Material for this exercise:
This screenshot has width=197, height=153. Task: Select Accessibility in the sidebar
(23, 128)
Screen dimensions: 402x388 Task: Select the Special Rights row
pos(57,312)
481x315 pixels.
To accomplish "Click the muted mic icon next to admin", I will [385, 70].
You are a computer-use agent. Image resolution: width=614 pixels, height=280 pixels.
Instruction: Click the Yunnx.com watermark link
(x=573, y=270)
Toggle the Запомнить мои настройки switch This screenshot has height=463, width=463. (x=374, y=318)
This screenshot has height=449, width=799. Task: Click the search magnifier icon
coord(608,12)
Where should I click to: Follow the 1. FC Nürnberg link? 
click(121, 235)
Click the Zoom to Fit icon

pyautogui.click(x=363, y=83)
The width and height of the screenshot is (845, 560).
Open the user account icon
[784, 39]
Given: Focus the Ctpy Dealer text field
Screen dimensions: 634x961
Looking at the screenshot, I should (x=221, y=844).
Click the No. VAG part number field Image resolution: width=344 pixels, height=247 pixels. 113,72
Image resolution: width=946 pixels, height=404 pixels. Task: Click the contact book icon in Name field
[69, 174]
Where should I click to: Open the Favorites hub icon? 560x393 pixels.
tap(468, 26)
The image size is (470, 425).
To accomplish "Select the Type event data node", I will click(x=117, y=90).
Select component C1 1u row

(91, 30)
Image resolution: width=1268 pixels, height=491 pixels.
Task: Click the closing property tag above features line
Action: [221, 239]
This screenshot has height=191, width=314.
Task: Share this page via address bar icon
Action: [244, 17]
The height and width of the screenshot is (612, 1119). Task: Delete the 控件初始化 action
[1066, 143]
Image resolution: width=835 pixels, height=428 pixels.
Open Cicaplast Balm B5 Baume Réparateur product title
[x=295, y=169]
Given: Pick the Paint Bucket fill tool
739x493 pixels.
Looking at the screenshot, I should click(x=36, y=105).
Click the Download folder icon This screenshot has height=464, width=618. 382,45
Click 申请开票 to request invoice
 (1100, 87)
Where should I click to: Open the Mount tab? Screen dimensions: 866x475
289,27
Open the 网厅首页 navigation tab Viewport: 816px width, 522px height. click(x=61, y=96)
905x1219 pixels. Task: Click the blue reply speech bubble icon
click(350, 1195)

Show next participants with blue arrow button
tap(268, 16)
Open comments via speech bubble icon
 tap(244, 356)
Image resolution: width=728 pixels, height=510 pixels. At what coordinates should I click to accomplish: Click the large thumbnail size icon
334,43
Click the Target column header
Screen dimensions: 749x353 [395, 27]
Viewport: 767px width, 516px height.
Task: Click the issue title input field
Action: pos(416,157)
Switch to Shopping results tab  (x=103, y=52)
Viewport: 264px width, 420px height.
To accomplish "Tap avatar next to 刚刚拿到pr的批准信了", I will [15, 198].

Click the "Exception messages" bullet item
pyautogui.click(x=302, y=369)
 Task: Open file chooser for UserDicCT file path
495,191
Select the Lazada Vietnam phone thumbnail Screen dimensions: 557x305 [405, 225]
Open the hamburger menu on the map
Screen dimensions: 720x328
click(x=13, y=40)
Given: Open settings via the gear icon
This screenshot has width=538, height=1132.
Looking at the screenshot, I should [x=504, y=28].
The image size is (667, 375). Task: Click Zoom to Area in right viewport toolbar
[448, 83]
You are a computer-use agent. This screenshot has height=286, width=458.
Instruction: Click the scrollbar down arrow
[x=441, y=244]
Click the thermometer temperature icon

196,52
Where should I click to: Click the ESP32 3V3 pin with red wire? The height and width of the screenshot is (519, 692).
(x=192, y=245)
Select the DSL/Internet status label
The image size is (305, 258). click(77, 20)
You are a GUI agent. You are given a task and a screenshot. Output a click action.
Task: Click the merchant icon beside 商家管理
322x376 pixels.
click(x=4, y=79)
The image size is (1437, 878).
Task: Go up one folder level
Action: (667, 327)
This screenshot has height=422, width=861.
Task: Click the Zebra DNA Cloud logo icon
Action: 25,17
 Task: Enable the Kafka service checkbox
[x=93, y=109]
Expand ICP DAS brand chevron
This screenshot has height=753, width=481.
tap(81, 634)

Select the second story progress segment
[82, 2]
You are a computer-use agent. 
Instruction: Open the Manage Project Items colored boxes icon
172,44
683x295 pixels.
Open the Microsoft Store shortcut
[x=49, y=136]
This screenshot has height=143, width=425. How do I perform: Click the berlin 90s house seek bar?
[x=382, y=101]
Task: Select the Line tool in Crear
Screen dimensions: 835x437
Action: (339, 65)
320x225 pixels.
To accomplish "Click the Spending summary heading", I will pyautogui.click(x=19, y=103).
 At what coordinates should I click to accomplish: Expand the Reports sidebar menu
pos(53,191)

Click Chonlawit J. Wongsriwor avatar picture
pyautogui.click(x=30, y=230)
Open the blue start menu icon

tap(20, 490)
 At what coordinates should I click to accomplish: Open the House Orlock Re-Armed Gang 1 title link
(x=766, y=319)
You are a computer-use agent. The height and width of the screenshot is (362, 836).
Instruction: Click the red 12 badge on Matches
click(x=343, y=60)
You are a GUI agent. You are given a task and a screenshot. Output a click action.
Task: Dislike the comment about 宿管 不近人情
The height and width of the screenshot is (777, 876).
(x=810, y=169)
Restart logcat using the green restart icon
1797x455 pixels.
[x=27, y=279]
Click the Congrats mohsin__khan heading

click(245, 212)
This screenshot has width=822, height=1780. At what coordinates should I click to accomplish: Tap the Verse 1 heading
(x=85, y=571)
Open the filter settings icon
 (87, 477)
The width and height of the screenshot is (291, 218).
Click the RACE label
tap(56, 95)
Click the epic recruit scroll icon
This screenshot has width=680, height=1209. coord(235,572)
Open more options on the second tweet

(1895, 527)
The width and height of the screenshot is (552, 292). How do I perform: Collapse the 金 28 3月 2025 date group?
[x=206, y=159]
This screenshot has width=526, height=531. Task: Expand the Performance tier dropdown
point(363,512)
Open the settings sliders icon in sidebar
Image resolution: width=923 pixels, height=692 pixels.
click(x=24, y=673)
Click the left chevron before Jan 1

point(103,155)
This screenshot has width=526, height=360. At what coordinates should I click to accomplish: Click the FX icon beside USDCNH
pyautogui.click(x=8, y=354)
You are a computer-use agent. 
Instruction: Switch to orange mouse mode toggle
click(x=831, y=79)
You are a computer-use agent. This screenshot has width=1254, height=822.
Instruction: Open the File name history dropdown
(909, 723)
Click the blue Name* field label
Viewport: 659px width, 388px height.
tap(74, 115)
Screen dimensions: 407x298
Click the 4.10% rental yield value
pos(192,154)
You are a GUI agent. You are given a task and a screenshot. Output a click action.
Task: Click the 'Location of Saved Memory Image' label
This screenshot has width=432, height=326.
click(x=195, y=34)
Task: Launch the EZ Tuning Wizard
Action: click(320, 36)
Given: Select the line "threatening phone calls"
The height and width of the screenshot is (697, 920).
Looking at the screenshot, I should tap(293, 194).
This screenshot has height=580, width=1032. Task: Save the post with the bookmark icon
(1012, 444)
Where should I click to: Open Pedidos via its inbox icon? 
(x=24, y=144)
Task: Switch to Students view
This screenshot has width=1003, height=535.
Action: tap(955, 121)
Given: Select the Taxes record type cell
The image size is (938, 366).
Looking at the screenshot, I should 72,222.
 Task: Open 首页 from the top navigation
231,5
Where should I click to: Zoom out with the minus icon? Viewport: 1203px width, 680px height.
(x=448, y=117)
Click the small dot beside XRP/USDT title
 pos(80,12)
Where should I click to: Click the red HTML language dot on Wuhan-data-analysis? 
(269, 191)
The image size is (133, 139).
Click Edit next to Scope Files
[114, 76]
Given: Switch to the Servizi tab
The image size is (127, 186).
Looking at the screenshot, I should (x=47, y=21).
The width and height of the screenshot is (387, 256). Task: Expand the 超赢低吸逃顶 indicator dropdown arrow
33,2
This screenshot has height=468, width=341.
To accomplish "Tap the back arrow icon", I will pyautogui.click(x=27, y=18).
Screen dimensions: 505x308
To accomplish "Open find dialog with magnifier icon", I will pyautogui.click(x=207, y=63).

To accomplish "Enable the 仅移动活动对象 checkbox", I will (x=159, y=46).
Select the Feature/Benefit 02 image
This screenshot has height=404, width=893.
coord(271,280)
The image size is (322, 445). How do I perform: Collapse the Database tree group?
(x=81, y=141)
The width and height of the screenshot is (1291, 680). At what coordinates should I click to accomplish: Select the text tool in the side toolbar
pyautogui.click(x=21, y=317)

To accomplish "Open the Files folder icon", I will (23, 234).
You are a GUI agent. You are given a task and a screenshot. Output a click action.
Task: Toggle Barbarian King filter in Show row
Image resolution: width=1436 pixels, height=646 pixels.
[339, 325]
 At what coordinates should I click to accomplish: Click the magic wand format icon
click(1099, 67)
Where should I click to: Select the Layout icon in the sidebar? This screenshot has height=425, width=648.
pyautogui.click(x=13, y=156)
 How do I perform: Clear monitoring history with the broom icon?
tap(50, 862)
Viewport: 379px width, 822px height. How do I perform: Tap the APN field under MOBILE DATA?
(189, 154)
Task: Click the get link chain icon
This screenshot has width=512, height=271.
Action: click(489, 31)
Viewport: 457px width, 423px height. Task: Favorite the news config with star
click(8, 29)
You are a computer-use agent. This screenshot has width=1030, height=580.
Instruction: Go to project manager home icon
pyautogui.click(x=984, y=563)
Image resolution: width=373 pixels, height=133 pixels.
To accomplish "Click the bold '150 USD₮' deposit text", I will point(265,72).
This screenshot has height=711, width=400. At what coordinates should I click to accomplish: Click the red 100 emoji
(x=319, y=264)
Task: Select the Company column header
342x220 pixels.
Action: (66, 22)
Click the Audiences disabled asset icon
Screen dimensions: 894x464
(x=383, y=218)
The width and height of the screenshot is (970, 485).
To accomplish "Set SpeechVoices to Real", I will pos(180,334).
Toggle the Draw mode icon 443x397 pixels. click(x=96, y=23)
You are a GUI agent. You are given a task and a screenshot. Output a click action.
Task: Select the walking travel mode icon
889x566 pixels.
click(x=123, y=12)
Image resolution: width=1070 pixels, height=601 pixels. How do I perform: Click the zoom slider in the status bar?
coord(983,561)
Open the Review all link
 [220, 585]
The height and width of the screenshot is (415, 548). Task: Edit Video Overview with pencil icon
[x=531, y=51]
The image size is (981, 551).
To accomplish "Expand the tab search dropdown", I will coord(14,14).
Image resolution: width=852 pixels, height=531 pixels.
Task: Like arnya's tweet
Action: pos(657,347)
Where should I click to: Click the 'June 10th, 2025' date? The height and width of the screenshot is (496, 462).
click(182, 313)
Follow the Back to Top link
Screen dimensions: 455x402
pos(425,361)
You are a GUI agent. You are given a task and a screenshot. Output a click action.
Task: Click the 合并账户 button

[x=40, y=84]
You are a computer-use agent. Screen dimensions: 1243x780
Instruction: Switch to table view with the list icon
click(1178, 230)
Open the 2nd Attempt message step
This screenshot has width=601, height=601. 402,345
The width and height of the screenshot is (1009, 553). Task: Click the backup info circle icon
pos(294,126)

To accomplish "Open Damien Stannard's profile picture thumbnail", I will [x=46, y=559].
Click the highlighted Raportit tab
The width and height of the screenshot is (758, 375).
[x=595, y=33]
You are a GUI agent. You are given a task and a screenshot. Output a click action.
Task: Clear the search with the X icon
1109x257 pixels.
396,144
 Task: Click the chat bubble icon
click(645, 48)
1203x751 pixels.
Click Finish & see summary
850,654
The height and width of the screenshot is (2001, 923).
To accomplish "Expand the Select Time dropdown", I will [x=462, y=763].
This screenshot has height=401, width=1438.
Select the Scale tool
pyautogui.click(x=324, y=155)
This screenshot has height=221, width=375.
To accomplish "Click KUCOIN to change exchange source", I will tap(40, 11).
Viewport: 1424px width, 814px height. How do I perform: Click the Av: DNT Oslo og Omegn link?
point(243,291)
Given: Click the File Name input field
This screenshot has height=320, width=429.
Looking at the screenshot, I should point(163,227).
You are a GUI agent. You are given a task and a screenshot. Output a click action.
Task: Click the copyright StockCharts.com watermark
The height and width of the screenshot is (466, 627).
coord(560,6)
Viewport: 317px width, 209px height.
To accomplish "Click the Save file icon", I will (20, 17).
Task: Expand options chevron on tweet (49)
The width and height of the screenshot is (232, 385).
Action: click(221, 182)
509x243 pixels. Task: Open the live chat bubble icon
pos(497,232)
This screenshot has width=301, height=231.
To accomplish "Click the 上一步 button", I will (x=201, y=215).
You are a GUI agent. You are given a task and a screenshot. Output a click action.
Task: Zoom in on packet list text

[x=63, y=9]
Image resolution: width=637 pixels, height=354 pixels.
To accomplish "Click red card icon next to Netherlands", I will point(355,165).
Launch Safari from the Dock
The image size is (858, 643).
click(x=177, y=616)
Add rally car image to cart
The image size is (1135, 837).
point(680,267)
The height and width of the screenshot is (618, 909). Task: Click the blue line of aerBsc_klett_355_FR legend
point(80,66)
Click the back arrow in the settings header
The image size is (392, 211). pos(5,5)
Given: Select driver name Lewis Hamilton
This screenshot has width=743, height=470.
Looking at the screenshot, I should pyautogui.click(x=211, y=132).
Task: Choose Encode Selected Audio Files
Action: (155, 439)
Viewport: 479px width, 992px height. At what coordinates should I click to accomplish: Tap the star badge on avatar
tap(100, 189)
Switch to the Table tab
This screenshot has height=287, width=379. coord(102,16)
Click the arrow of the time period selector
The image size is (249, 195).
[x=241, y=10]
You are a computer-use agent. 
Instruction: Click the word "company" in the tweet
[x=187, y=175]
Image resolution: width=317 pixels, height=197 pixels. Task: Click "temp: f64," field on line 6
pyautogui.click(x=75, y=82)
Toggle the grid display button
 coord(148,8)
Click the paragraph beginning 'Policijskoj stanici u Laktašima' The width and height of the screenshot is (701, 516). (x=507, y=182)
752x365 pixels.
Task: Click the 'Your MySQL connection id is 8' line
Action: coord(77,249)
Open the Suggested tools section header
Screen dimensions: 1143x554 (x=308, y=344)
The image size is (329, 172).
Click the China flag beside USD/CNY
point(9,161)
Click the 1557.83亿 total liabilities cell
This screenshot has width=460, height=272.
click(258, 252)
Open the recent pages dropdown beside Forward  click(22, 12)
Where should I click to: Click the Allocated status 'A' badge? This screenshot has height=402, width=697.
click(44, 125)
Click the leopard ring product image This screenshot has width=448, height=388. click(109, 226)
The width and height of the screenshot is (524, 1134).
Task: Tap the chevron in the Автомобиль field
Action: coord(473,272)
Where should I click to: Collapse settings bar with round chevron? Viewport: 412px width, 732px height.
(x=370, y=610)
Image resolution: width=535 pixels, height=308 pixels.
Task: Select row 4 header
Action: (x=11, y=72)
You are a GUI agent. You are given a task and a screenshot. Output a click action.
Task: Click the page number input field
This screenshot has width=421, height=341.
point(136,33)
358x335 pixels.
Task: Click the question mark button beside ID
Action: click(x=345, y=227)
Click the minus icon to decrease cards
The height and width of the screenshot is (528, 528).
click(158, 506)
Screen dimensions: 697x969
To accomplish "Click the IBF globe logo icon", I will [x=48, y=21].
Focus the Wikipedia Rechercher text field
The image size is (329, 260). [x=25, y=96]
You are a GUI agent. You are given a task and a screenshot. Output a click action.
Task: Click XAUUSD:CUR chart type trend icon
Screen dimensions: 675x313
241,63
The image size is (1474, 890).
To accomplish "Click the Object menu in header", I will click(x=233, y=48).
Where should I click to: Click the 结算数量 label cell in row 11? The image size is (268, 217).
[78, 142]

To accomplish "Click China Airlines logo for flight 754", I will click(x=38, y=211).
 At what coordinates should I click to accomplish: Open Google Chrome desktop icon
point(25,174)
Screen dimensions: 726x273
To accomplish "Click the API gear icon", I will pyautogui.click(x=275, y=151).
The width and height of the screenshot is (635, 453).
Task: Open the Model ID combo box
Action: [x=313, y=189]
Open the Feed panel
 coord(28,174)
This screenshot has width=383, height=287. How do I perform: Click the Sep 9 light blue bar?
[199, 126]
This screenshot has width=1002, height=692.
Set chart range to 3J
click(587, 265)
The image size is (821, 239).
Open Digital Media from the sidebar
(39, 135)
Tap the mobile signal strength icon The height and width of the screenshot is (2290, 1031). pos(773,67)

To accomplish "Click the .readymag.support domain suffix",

About this task:
Give back the lines of the listing from the one with "This screenshot has width=383, height=287." through the end, both included, exactly as written and with nothing added.

Answer space:
This screenshot has width=383, height=287. How do I perform: Click the Sep 9 light blue bar?
[199, 126]
This screenshot has width=1002, height=692.
Set chart range to 3J
click(587, 265)
The image size is (821, 239).
Open Digital Media from the sidebar
(39, 135)
Tap the mobile signal strength icon The height and width of the screenshot is (2290, 1031). pos(773,67)

To accomplish "Click the .readymag.support domain suffix",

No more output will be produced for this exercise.